● Required work
Omit every image, and transcribe the remaining entries exactly as given.

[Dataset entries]
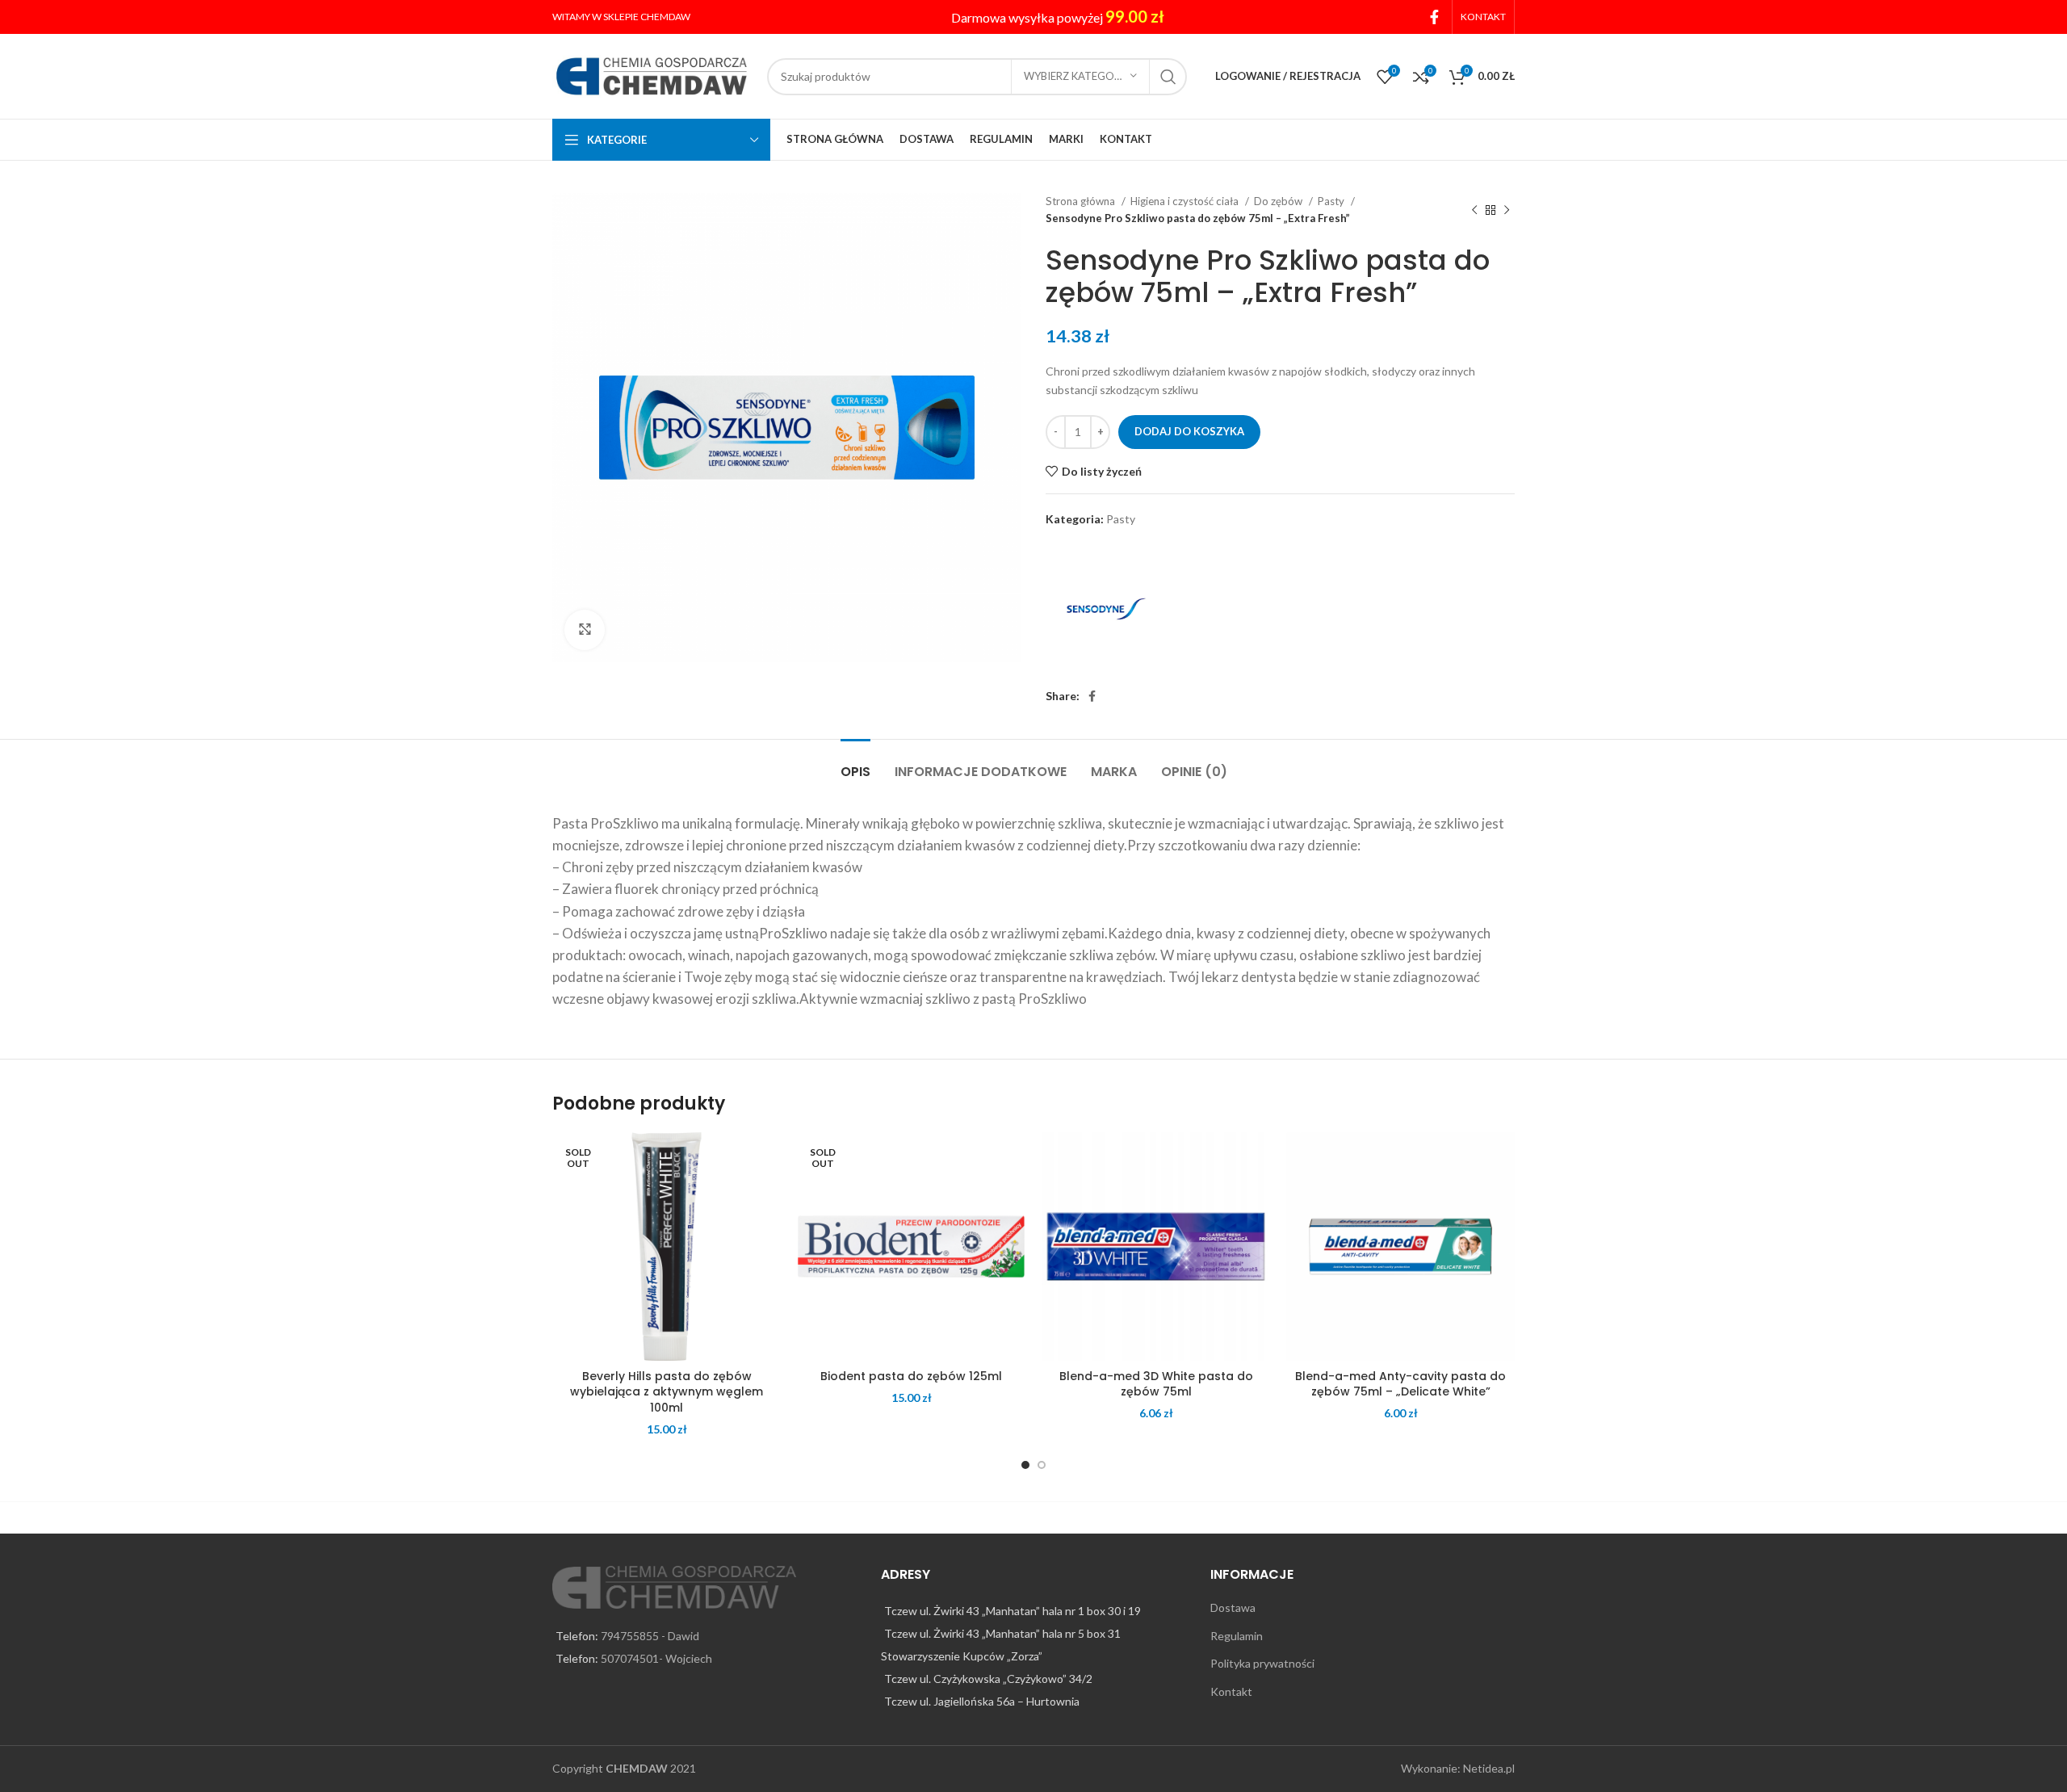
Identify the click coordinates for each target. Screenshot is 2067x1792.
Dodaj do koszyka (1189, 431)
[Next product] (1507, 210)
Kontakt (1231, 1691)
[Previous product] (1474, 210)
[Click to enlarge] (584, 630)
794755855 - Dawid (650, 1636)
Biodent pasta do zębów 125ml (911, 1376)
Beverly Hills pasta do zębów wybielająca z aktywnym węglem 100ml (666, 1392)
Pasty (1332, 201)
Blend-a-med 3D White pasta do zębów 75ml (1156, 1384)
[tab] (855, 763)
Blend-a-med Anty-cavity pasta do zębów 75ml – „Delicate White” (1400, 1384)
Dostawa (1233, 1607)
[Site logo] (651, 75)
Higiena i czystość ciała (1185, 201)
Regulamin (1236, 1636)
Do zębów (1279, 201)
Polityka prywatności (1262, 1663)
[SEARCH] (1168, 76)
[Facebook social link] (1434, 17)
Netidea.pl (1489, 1768)
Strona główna (1081, 201)
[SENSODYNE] (1106, 608)
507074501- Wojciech (656, 1658)
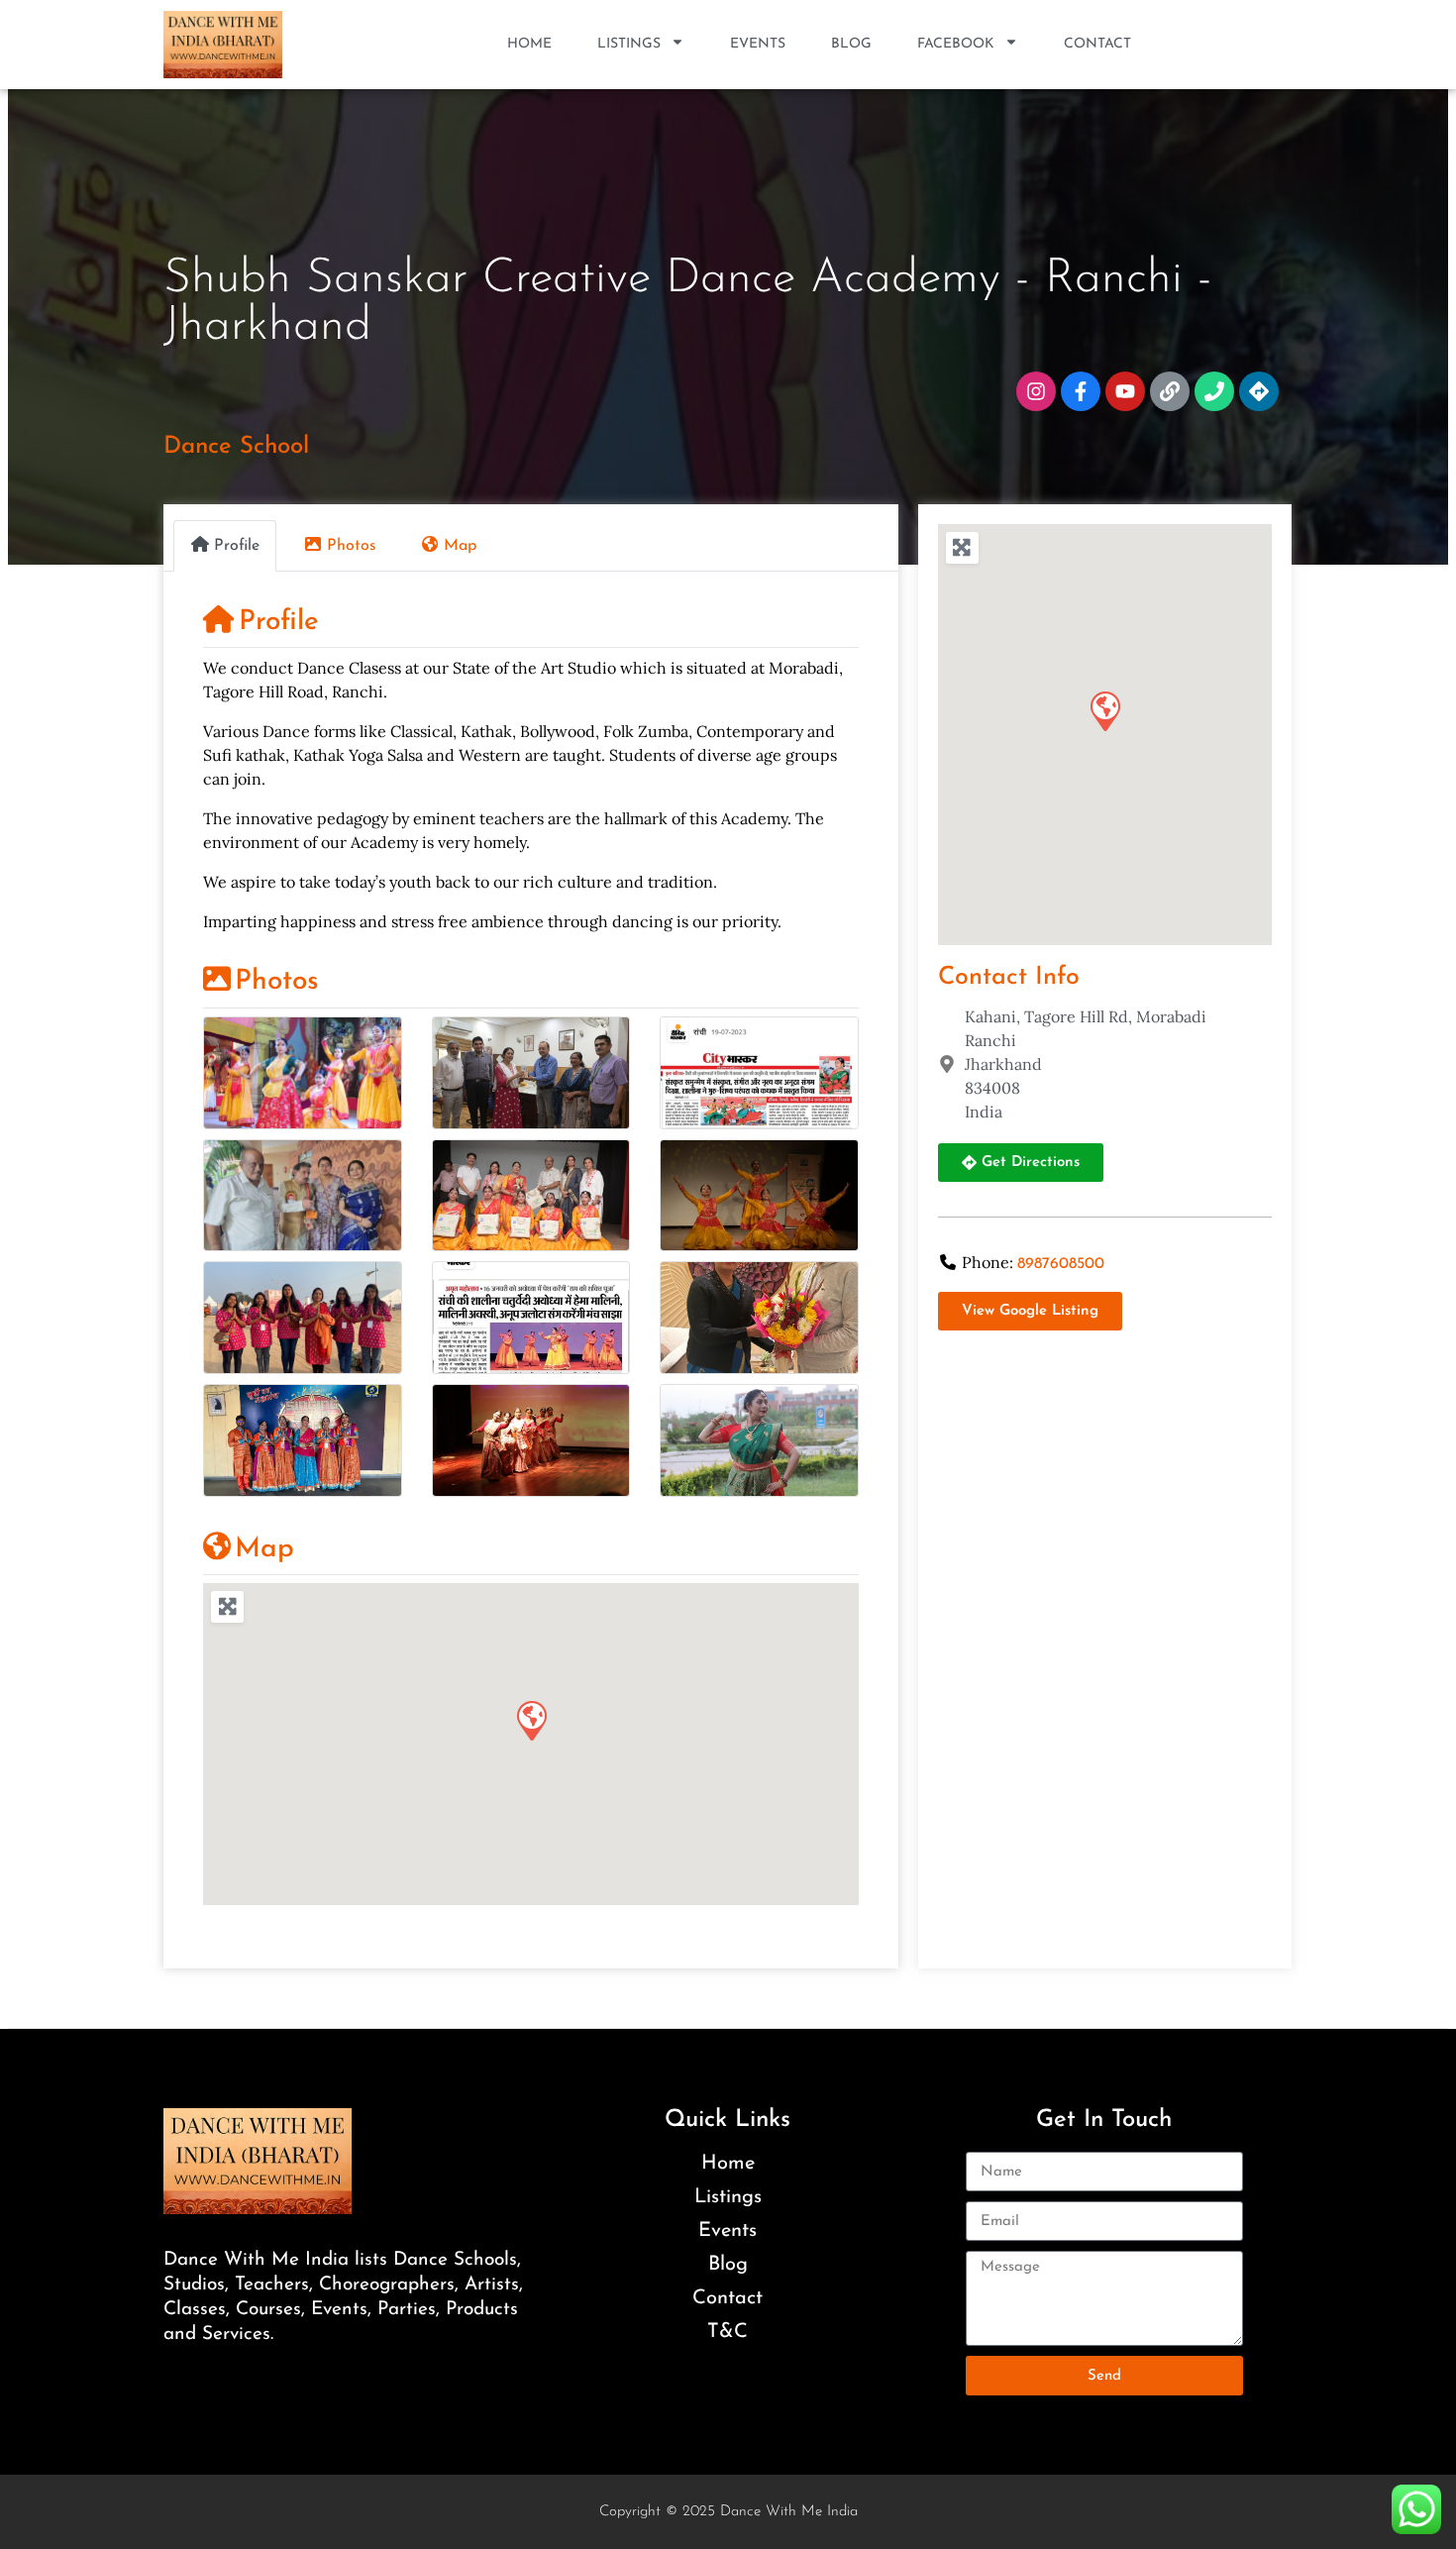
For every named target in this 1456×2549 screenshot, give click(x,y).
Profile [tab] (237, 546)
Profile (279, 622)
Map (264, 1549)
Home (529, 44)
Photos (277, 982)
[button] (531, 1720)
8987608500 (1060, 1264)
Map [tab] (460, 546)
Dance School (236, 447)
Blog (851, 44)
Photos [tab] (351, 546)
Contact (1097, 44)
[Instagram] (1036, 391)
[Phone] (1214, 391)
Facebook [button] (955, 44)
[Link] (1170, 391)
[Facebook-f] (1080, 391)
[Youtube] (1125, 391)
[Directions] (1259, 391)
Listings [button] (629, 44)
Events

● Answer to this task
Identify the click coordinates for each target. Screenshot is 2067x1792.
Dodaj do koszyka (1189, 431)
[Next product] (1507, 210)
Kontakt (1231, 1691)
[Previous product] (1474, 210)
[Click to enlarge] (584, 630)
794755855 - Dawid (650, 1636)
Biodent pasta do zębów 125ml (911, 1376)
Beverly Hills pasta do zębów wybielająca z aktywnym węglem 100ml (666, 1392)
Pasty (1332, 201)
Blend-a-med 3D White pasta do zębów 75ml (1156, 1384)
[tab] (855, 763)
Blend-a-med Anty-cavity pasta do zębów 75ml – „Delicate White” (1400, 1384)
Dostawa (1233, 1607)
[Site logo] (651, 75)
Higiena i czystość ciała (1185, 201)
Regulamin (1236, 1636)
Do zębów (1279, 201)
Polityka prywatności (1262, 1663)
[SEARCH] (1168, 76)
[Facebook social link] (1434, 17)
Netidea.pl (1489, 1768)
Strona główna (1081, 201)
[SENSODYNE] (1106, 608)
507074501- Wojciech (656, 1658)
For every named target in this 1456×2549 screenshot, give click(x,y).
Profile [tab] (237, 546)
Profile (279, 622)
Map (264, 1549)
Home (529, 44)
Photos (277, 982)
[button] (531, 1720)
8987608500 (1060, 1264)
Map [tab] (460, 546)
Dance School (236, 447)
Blog (851, 44)
Photos [tab] (351, 546)
Contact (1097, 44)
[Instagram] (1036, 391)
[Phone] (1214, 391)
Facebook [button] (955, 44)
[Link] (1170, 391)
[Facebook-f] (1080, 391)
[Youtube] (1125, 391)
[Directions] (1259, 391)
Listings [button] (629, 44)
Events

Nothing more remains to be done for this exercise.